Le banquier émetteur de la carte bancaire a des obligations envers le titulaire de cette carte bancaire. La

L'obligation de non ingérence du banquier: anomalies apparentes et dépenses anormales

Le banquier émetteur de la carte bancaire a des obligations envers le titulaire de cette carte bancaire. La banque, prestataire émetteur de la carte bancaire, est tenu d'une obligation de non-ingérence dans les affaires de son client. Cette obligation doit permettre au banquier de vérifier l'absence de caractère anormal des dépenses et l'absence d'anomalies apparentes.
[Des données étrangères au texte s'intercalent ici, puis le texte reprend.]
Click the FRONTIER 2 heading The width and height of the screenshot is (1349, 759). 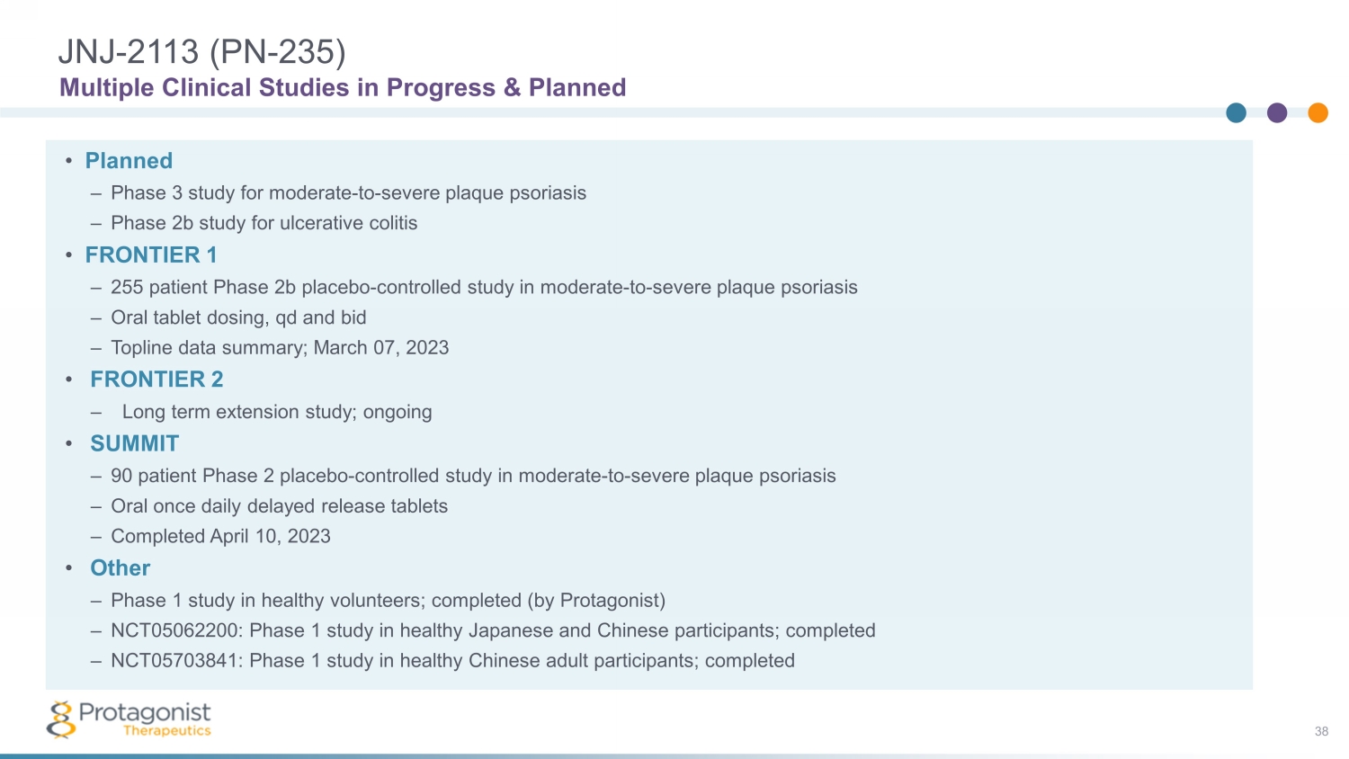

Dans un arrêt rendu par la chambre commerciale de la Cour de Cassation le 1er juillet 2003, il s'agissait d'achats effectués en Thailande par cartes de crédit.
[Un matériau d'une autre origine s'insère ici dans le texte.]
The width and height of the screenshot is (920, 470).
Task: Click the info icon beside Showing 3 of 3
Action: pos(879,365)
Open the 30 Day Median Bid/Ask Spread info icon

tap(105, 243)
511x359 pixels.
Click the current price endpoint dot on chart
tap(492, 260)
En effet, la Cour de Cassation a considéré que l'établissement de crédit est tenu d'une obligation de diligence envers ses clients.

La Cour d'Appel a retenu que les conditions générales d'utilisation des cartes qui réservaient à la société émettrice le droit de refuser l'autorisation de paiement si la dépense prescrite a un caractère anormal ou inhabituel constitue une simple faculté.

Alors que selon la Cour de Cassation, il aurait fallu rechercher si la société de crédit n'avait pas commis de faute et si les dépenses en cause, en l'absence de plafond présentaient à l'examen du compte carte un caractère anormal ou inhabituel.

La Cour de cassation dans un autre arrêt a considéré qu'en l'absence d'anomalies apparentes le banquier n'est pas responsable (Cass. com., 16 oct 2012).

Tout d'abord une précision qui est utile:

Le terme accepteur désigne tout commerçant au sens du Code de commerce mais également tout prestataire de services, toute profession libérale susceptible d'utiliser le système de la carte bancaire.

                        I. Obligation de non ingérence

Chaque utilisation de la carte par le titulaire, dans l'hypothèse de l'achat d'un bien ou d'un service, constitue un ordre de paiement donné par celui-ci à l'émetteur en faveur de l'accepteur (article L. 133-3-II du Code monétaire et financier).

L'ordre de paiement donné par le titulaire de la carte est irrévocable.

                      A. Le caractère anormal des opérations

En l'absence de caractère manifestement anormal des opérations, la banque tenue d'une obligation de non-ingérence dans les affaires de son client, n'a pas à analyser:

- la nature,

- la fréquence,

- la date,

- le lieu des opérations effectuées sur le compte de ce dernier.

La banque n'a pas l'obligation de comparer les opérations effectuées sur le compte du titulaire de la carte avec celles réalisées précédemment.

La banque doit veiller à la validité de l'ordre de l'opération. Elle vérifie que l'opération émane du titulaire de la carte et elle peut contrôler la conformité de l'opération.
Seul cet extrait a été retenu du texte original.